## [Work required]
Write the data below as a JSON list of strings, starting at the very beginning and ending with the line containing "x-tick-label: Product/Divisions is". Include nothing past that line, give one string per line, and leave out blank lines.

## [Input data]

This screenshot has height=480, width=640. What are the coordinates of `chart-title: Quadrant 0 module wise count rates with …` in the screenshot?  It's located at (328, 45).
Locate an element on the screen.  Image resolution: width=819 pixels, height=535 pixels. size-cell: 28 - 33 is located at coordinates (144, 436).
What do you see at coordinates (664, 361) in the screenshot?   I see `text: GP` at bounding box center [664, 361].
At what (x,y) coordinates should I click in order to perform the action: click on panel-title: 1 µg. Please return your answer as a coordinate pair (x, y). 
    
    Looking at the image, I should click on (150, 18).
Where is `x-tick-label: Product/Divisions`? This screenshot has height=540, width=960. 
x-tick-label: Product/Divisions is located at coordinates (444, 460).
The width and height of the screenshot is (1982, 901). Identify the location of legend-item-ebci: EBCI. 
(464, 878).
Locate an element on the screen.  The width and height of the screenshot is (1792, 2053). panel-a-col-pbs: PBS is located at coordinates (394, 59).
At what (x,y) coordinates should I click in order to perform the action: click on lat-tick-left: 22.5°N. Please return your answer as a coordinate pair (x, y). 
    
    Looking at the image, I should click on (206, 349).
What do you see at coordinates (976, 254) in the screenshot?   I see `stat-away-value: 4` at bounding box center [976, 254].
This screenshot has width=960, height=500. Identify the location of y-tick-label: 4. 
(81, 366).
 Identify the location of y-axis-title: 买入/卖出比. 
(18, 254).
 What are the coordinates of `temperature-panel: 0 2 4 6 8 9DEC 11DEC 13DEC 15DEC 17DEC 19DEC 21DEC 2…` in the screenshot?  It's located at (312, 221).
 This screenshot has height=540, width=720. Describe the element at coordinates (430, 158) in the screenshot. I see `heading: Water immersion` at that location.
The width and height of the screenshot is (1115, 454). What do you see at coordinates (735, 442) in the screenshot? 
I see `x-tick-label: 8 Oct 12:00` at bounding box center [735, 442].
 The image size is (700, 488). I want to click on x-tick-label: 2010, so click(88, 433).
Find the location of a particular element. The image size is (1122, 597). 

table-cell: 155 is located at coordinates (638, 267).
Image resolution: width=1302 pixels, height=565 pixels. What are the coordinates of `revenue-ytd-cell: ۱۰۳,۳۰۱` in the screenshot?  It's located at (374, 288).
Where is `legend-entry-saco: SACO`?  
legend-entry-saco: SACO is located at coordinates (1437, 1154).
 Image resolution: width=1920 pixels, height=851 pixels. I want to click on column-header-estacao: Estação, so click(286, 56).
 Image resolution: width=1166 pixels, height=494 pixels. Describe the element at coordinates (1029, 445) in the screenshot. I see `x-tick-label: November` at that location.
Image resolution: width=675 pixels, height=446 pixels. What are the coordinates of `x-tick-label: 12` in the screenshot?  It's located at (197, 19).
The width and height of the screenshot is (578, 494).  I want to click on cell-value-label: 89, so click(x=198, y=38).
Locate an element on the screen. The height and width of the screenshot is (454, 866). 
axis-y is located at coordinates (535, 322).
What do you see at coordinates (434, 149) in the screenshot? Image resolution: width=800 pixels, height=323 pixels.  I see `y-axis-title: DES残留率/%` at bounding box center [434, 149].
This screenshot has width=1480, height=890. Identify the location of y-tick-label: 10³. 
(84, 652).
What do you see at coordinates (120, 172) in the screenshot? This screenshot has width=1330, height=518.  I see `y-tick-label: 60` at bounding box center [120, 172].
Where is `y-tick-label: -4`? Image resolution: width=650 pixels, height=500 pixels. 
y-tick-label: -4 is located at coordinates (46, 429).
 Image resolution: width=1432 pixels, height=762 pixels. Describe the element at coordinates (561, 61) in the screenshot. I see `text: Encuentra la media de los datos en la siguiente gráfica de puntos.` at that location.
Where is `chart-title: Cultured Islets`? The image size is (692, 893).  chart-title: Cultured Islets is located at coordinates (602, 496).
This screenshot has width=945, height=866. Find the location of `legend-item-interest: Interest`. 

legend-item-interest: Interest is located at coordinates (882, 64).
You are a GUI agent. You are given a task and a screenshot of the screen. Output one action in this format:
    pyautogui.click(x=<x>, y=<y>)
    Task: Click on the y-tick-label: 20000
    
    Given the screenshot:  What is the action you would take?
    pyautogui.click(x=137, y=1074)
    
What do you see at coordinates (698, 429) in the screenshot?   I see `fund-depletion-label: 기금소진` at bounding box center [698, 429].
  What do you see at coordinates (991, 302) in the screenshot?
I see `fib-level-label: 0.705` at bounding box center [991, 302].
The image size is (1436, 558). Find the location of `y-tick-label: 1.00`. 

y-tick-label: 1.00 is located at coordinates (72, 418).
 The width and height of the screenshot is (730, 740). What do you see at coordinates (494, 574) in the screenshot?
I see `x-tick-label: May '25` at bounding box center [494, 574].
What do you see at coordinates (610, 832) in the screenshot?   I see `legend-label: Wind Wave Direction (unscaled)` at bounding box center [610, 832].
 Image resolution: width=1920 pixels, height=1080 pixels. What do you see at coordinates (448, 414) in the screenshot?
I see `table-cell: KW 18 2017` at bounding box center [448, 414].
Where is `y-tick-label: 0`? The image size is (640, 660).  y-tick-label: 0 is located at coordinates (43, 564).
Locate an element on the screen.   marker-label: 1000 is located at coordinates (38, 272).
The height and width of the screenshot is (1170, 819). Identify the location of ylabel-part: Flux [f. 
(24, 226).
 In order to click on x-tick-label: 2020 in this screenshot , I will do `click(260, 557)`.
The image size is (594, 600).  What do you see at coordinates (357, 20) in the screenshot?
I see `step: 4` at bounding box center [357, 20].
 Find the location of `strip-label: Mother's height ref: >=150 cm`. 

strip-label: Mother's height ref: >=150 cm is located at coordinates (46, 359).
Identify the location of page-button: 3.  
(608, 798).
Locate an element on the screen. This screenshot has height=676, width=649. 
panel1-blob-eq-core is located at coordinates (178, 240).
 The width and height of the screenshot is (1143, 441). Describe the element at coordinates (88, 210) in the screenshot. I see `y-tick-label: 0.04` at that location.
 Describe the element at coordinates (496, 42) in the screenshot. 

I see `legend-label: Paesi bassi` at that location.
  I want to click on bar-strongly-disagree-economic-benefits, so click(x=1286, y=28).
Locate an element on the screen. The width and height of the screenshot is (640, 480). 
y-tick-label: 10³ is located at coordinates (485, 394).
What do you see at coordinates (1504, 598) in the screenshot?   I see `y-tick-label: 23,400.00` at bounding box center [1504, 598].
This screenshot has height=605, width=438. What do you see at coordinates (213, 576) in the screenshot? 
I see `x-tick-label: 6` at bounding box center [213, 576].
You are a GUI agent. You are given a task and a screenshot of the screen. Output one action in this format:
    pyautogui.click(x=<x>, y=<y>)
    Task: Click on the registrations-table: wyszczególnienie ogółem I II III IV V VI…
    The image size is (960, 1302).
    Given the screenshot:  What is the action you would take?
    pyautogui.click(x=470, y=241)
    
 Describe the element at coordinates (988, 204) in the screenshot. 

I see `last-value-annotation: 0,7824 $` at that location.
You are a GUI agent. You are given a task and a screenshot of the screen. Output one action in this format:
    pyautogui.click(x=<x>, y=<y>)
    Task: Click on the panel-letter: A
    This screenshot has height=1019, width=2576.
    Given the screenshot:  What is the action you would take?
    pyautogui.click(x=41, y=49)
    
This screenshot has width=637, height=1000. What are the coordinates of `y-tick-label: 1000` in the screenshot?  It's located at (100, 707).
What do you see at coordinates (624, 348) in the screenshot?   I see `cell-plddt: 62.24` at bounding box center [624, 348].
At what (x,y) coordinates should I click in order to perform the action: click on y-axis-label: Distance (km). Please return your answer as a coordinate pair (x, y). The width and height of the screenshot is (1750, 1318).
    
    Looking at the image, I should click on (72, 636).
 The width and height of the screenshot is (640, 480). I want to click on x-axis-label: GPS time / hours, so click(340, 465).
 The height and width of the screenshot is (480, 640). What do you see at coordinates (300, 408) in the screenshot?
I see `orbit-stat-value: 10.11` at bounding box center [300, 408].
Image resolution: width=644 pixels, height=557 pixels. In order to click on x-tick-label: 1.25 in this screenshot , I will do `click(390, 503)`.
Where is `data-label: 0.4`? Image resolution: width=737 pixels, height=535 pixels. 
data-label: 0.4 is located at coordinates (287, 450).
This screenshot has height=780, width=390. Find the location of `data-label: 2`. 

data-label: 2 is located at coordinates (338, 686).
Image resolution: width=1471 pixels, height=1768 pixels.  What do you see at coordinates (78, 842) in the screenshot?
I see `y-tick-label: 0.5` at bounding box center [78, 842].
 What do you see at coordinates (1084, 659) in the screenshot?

## [Task result]
[
  "This screenshot has height=480, width=640. What are the coordinates of `chart-title: Quadrant 0 module wise count rates with …` in the screenshot?  It's located at (328, 45).",
  "Locate an element on the screen.  Image resolution: width=819 pixels, height=535 pixels. size-cell: 28 - 33 is located at coordinates (144, 436).",
  "What do you see at coordinates (664, 361) in the screenshot?   I see `text: GP` at bounding box center [664, 361].",
  "At what (x,y) coordinates should I click in order to perform the action: click on panel-title: 1 µg. Please return your answer as a coordinate pair (x, y). ",
  "    Looking at the image, I should click on (150, 18).",
  "Where is `x-tick-label: Product/Divisions`? This screenshot has height=540, width=960. ",
  "x-tick-label: Product/Divisions is located at coordinates (444, 460)."
]